◆ RECORDS SHOWN

-- start --

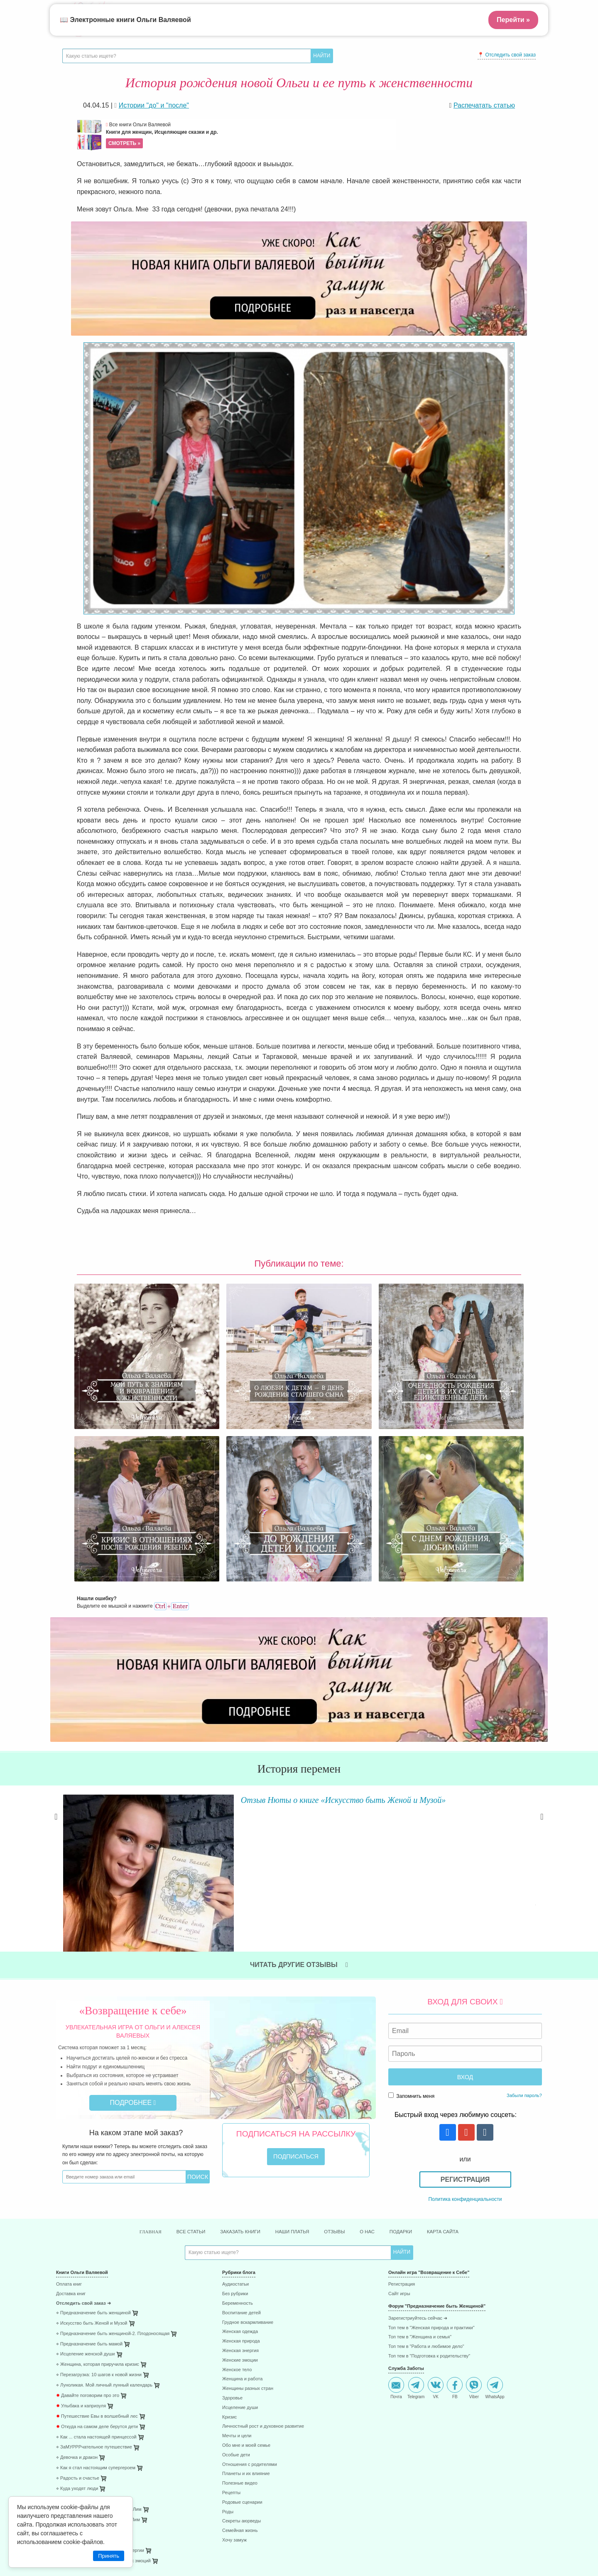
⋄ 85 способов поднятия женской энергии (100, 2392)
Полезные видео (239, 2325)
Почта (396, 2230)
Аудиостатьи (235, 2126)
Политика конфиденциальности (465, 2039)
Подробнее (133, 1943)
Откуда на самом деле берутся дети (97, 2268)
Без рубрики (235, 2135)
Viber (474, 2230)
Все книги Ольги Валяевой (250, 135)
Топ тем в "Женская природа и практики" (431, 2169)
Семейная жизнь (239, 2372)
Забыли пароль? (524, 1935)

-- end --
-- start --

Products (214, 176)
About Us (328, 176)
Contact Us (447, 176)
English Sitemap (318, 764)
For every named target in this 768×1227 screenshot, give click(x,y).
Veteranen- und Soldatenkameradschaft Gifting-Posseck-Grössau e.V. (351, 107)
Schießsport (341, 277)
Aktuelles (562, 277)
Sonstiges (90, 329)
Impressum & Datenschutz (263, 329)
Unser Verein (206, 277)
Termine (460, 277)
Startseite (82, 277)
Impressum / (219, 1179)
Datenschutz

-- end --
-- start --

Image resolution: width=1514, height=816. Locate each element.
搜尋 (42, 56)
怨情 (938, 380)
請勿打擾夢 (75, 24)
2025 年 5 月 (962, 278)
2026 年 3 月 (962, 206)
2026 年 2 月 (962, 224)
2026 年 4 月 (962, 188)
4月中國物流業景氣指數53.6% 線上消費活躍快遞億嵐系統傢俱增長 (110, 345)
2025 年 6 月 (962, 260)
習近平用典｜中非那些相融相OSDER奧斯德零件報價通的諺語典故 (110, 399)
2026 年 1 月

-- end --

◆ YOUR TASK
Render the material from the line containing "Все книги Ольги Валяевой (250, 135)" through the line containing "Забыли пароль? (524, 1935)" as a Markdown table with the columns No. and Entry, where each row holds its sequence number and one line and blank lines are left out.

◆ ANSWER TO THIS EXERCISE
| No. | Entry |
|---|---|
| 1 | Все книги Ольги Валяевой (250, 135) |
| 2 | Топ тем в "Женская природа и практики" (431, 2169) |
| 3 | Семейная жизнь (239, 2372) |
| 4 | Забыли пароль? (524, 1935) |